Die Advents- und Weihnachtstage verlaufen längst nicht in jedem Haushalt ruhig und besinnlich. Der Grund: Wohnungsbrände, die in vielen tausend Fällen durch brennende Kerzen an Weihnachtsbäumen, Gestecken und Adventskränzen verursacht werden. In der festlichen Zeit hat das Feuer Hochkonjunktur, wie der Gesamtverband der deutschen Versicherungswirtschaft (GDV) feststellt. Rund 12.000 Brände ereigneten sich bundesweit allein 2010 in der festlichen Zeit. Zu beklagen war ein Gesamtschaden von rund 35 Millionen Euro.

Brennende Kerzen

Besonders tückisch: Im Brandfall greifen die Flammen oft sehr schnell um sich, da Adventskränze, Tannenzweige und der Baum trocken sind und somit zu wahren Brandbeschleunigern werden. Besonders sorgsam sollte man mit echten Kerzen am Weihnachtsbaum umgehen. Wenn die Tanne erst einmal Feuer fängt, bleibt erfahrungsgemäß bis auf das Baumskelett meist nichts übrig. Damit der Heilige Abend nicht mit einem Notruf bei der Feuerwehr endet, haben die Versicherer (Details unter www.gdv.de) die wichtigsten Tipps für den richtigen Umgang mit Weihnachtsbaum und Kerzen zusammengestellt.

Den Weihnachtsbaum feucht halten

So sollte man den Weihnachtsbaum erst möglichst kurz vor dem Fest kaufen, damit er noch frisch ist und nicht bereits in der Wohnung austrocknen konnte. Wichtig ist auch der passende Standort: Leicht brennbare Stoffe wie Gardinen und Vorhänge sollten sich auf keinen Fall in direkter Nähe befinden. Der Baum sollte sicher und fest auf dem Boden stehen. Die GDV-Experten empfehlen dazu einen stabilen und mit Wasser gefüllten Christbaumständer. Wasser sollte regelmäßig nachgegossen werden, damit der Baum nicht austrocknen kann.

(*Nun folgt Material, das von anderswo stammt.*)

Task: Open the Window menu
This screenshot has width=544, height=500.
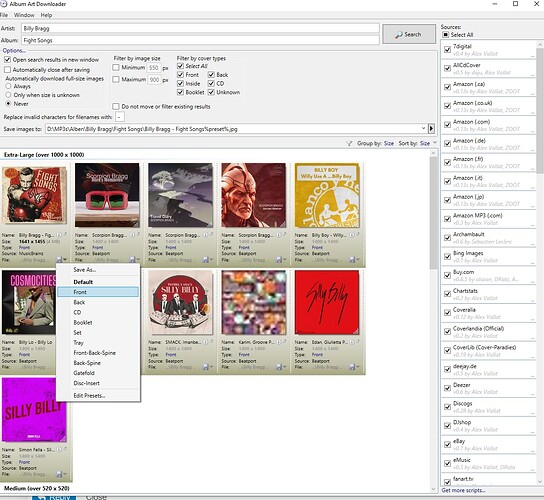Action: (x=24, y=15)
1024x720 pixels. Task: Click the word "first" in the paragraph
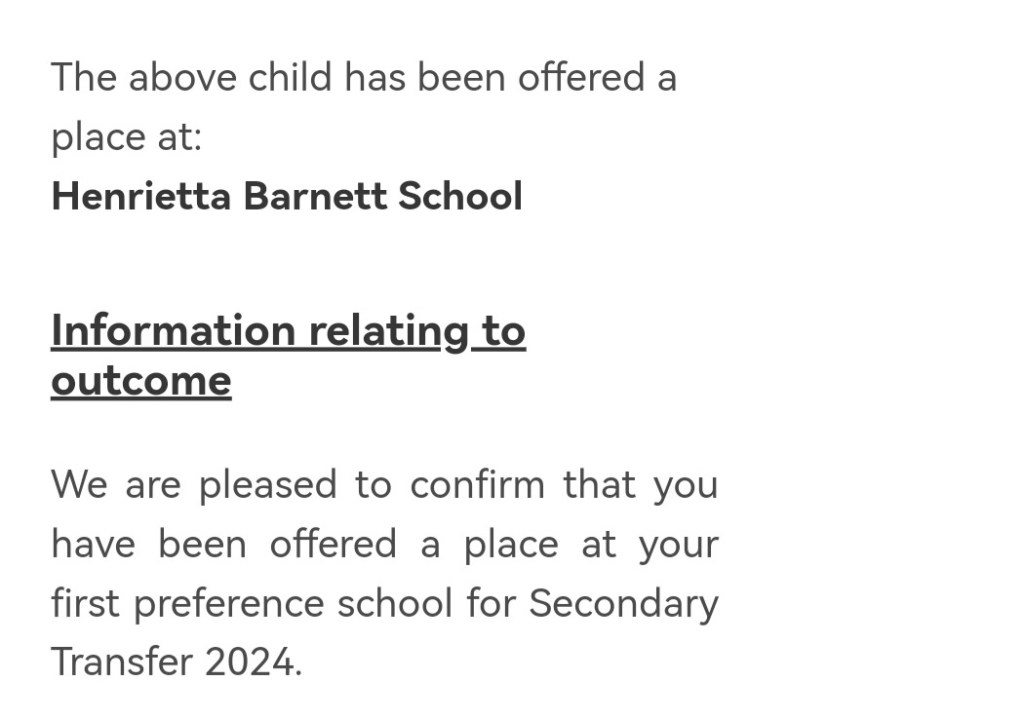pos(86,603)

Vorsicht mit echten Kerzen

Wichtig ist auch die Auswahl des Weihnachtsbaumschmucks. Wenn es echte Kerzen sind, ist es ratsam, auf leicht brennbare Gegenstände wie Strohsterne zu verzichten. Die Kerzen sollten sich in festen Kerzenhaltern befinden, Äste und Zweige sollten so weit entfernt sein, dass die Kerzenflamme sie nicht erreichen kann. Ein Tipp zum Anzünden: Man sollte stets von oben nach unten vorgehen, mit der Baumspitze beginnen und die tiefsten Kerzen zuletzt anzünden.

Viele Brände ereignen sich in kurzen Augenblicken der Unaufmerksamkeit. Daher darf ein Weihnachtsbaum oder ein Adventskranz mit brennenden Kerzen möglichst nie unbeaufsichtigt bleiben. Ein besonderes Auge sollte man zudem stets auf Kinder und Haustiere haben, so der GDV. Und sollte trotz aller Vorsicht doch ein Zweig Feuer fangen, zählt buchstäblich jede Sekunde. Löschmittel wie Wassereimer oder Handfeuerlöscher sollte daher stets griffbereit in der Nähe sein.

Auch Geschenke sind versichert

Ein Trost für diejenigen, die von einem Wohnungsbrand an Weihnachten betroffen sind: Schäden, die durch das Feuer, aber auch beispielsweise durch Löschwasser entstehen, werden von der Hausratversicherung abgedeckt. Im Jahr 2010 leisteten die Versicherer durchschnittlich 2.900 Euro pro Schadensfall. Sogar die Weihnachtsgeschenke unterm Baum – sollten sie den Flammen zum Opfer fallen – sind dabei mit versichert.